As part of the Health Nuts Project, the skeptical cardiologist has been evaluating walnuts, hazelnuts and almonds which he plans to put in packets and distribute to patients and readers.
Consequently, after considerable searching, I purchased raw organic almonds from a company called NutsinBulk. These turn out to be from Spain (where pasteurization of almonds is not required) and are quite tasty.
As I was munching on one of these almonds I suddenly noticed an incredibly bitter taste causing me to spit the chewed almond out. My first thought was that this almond had gone “bad” in some way. Perhaps a mold had crept into it. Looking at the pieces I had spit out, however, I could see no discoloration or other visible difference from the “normal” almonds.
Subsequent experimentation has revealed that about one in ten of these almonds is incredibly bitter and there is no way to predict this from the external appearance of the almond.
The Source of Bitter Almonds
The sweet almond that we are used to eating in the US is produced from one type of almond tree (Prunus amygdalus var. dulcis) and does not contain poisonous chemicals. However, the bitter almond that I encountered comes from a different type of almond tree (Prunus amygdalus var. amara).
Prunus amara trees were likely the original almond trees but over time the sweet almond trees have been selected for and now dominate. According to the LA Times and Paul Schrade, who provides bitter almonds to restaurants:
Until recent decades, most Mediterranean almond orchards were grown from seed, and the shuffling of genes resulted in a mix of bitter almond trees among the sweet. Growers liked to keep a few bitter trees around because they helped to pollinize the sweet varieties. The inclusion of bitter nuts gave snackers occasional unpleasant surprises, but they deepened the flavor of marzipan, almond milk and glazes for cakes. In Italy, bitter almond paste was traditionally used to make crisp amaretti cookies, and bitter almond extract flavored amaretto liqueur. In Greece, bitter almonds are used in soumada, a sweet syrup. (apparently cooking or adding alcohol eliminates the toxic cyanide)

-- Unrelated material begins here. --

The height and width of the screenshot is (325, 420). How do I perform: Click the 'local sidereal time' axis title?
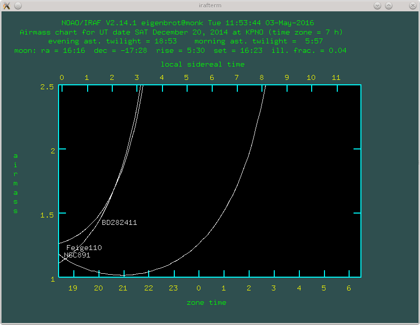pyautogui.click(x=202, y=64)
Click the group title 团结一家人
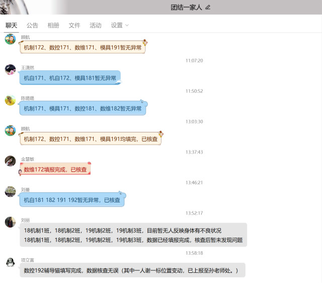This screenshot has height=283, width=322. (x=186, y=7)
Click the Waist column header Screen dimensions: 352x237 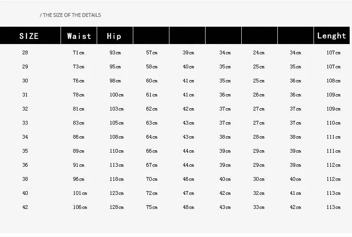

There’s little large-scale cultivation of bitter almonds left in Spain and Italy, mostly just scattered trees remain, but it is still possible to buy raw bitter almonds at European specialty markets. Morocco and Iran now lead in commercial production of bitter almonds.
What Makes The Almonds Bitter: Amygdalin
The source of the bitterness is amygdalin:
A recessive gene causes bitter almond trees to produce in their shoots, leaves and kernels a toxic compound called amygdalin, which serves as a chemical defense against being eaten. When amygdalin is moistened, it splits into edible benzaldehyde, which provides an intense almond aroma and flavor, and deadly hydrocyanic acid, a fast-acting inhibitor of the respiratory system.
A variety of sources confirm that:
The lethal dose of raw bitter almonds depends on the size of the nuts, their concentration of amygdalin and the consumer’s sensitivity. But scientists estimate that a 150-pound adult might die from eating between 10 and 70 raw nuts, and a child from ingesting just a few.
YIKES!!!When I read this I was shocked. Could it be that consuming 10 of these raw biter almonds would kill me.? How could I distribute these potentially lethal edibles to my patients?
Amygdalin (Laetrile) , Alternative Cancer Therapy and Quackery
In addition to bitter almonds, significant amounts of amygdalin are found in the stone fruit kernels of apricots, peaches and plums. A synthetic form of amygdalin called Laetrile achieved great notoriety in the 1980s as a cancer treatment. Although research had shown the chemical to be ineffective, it was embraced by “alternative” healers who claimed it was a “natural” cure for cancer which was being suppressed by a conspiracy between the US FDA, big pharma, and the the medical community.
Steve McQueen, suffering from pleural mesothelioma sought the care of a delisted American holistic orthodontist practicing in Mexico, William Kelley. The NY Times reported:
In July 1980, McQueen secretly traveled to Rosarita Beach, Mexico, to be treated by Mexican and American doctors using Dr. Kelley’s regimen. He received not only pancreatic enzymes but 50 daily vitamins and minerals, massages, prayer sessions, psychotherapy, coffee enemas and injections of a cell preparation made from sheep and cattle fetuses. McQueen was also given laetrile, a controversial alternative treatment made from apricot pits.
Although we hear little about Laetrile these days, like most snake oil it is still promoted by alternative medicine. For example, The notorious quack Dr. Mercola still promotes the idea that laetrile is a safe and effective treatment of cancer on his web site with a post that has been viewed over 700,000 times.